Unit 2 - Practice Quiz

INT395 49 Questions
0 Correct 0 Wrong 49 Left
0/49

1 In the context of supervised learning, what distinguishes a classification problem from a regression problem?

A. The training data is unlabeled.
B. The target variable is categorical or discrete.
C. The input variables are continuous.
D. The target variable is continuous.

2 Which scikit-learn method is primarily used to train a classifier on a dataset ?

A. model.transform(X, y)
B. model.fit(X, y)
C. model.predict(X, y)
D. model.score(X, y)

3 What is the standard shape of the input matrix expected by scikit-learn classifiers?

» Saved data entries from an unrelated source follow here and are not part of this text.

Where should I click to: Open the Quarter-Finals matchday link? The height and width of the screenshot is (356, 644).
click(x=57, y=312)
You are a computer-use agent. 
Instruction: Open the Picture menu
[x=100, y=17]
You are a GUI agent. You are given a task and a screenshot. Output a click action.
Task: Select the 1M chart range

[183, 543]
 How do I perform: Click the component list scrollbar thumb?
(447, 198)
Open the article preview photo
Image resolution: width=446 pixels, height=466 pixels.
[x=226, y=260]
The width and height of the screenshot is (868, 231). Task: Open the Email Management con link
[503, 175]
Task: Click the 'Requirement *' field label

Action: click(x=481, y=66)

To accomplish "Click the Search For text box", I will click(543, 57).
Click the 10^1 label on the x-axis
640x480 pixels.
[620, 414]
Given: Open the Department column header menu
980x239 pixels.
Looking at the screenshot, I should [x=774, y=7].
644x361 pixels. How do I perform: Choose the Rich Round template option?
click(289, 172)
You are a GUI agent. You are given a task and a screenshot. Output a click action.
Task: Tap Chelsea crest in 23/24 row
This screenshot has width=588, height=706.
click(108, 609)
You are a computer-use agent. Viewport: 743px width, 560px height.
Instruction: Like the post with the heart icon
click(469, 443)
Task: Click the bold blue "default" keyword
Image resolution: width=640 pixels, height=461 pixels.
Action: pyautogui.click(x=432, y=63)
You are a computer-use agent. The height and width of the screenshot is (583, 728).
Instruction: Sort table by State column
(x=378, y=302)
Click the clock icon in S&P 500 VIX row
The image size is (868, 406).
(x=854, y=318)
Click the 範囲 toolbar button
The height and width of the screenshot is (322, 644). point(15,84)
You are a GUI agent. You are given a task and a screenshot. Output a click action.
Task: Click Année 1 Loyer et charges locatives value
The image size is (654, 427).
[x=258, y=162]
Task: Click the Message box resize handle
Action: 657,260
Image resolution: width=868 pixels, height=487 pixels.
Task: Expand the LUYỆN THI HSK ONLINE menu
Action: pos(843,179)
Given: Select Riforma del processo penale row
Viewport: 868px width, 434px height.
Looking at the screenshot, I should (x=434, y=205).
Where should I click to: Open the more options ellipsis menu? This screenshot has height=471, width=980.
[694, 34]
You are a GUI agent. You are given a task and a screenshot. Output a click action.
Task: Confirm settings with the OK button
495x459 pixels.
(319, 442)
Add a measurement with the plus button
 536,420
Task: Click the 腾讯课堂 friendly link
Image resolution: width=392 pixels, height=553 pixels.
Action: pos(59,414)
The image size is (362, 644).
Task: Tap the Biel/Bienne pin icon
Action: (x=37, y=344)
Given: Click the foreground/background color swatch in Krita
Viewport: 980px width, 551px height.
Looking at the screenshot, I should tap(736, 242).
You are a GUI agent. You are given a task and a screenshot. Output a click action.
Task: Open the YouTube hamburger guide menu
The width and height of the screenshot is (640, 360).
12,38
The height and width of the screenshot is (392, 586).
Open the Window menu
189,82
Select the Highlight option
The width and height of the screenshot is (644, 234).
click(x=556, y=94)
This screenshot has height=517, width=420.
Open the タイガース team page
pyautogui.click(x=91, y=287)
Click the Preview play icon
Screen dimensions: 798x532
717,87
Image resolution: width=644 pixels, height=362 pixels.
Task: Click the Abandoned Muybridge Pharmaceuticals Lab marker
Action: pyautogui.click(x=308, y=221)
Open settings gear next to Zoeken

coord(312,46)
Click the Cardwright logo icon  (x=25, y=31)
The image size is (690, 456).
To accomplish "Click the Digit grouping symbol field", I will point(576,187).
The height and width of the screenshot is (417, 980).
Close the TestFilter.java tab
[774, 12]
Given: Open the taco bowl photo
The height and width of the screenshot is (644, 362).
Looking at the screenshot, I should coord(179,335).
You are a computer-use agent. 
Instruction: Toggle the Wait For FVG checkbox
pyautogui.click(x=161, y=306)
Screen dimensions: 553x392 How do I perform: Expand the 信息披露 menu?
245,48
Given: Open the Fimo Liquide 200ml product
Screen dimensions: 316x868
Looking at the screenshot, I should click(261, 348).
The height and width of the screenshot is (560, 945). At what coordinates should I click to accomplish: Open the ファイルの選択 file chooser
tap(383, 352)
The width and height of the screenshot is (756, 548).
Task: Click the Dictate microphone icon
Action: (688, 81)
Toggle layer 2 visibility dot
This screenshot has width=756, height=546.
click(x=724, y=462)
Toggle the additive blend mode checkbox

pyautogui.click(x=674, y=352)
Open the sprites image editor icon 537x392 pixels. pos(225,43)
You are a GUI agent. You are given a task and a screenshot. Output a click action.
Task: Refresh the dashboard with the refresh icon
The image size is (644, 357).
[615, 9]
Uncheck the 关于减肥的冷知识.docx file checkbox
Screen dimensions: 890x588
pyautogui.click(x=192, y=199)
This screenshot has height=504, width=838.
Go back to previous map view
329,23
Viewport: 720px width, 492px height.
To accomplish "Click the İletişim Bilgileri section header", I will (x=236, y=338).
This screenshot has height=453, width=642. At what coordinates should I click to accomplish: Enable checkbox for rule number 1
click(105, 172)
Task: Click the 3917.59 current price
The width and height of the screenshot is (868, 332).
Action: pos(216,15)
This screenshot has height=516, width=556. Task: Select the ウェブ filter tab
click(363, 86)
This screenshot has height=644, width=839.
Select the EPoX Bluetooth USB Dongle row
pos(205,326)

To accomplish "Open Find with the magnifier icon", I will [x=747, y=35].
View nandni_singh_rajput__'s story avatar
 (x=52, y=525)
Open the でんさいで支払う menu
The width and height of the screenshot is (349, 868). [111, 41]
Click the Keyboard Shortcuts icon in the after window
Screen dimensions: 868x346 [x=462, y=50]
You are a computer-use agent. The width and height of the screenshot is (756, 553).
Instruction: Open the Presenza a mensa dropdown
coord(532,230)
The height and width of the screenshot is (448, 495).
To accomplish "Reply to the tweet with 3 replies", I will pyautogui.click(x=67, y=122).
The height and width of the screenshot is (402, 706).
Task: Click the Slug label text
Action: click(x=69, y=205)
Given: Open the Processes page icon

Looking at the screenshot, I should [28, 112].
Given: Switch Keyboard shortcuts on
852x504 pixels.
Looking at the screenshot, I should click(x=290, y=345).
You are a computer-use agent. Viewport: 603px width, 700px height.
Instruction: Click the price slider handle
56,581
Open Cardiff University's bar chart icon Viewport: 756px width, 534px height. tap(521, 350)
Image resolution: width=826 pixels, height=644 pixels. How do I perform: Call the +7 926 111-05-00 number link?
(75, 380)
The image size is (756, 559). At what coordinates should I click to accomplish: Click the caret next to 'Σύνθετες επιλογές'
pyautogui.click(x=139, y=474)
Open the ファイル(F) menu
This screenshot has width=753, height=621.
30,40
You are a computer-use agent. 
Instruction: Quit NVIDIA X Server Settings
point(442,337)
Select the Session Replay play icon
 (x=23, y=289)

A. (n_features, n_classes)
B. (n_samples, n_samples)
C. (n_samples, n_features)
D. (n_features, n_samples)

4 Which of the following metrics is defined as the ratio of correctly predicted observations to the total observations?

A. Accuracy
B. Precision
C. F1-Score
D. Recall

5 In a Confusion Matrix, what does a False Positive (FP) represent?

A. The model predicted Negative, and the actual class was Positive.
B. The model predicted Positive, and the actual class was Positive.
C. The model predicted Negative, and the actual class was Negative.
D. The model predicted Positive, but the actual class was Negative.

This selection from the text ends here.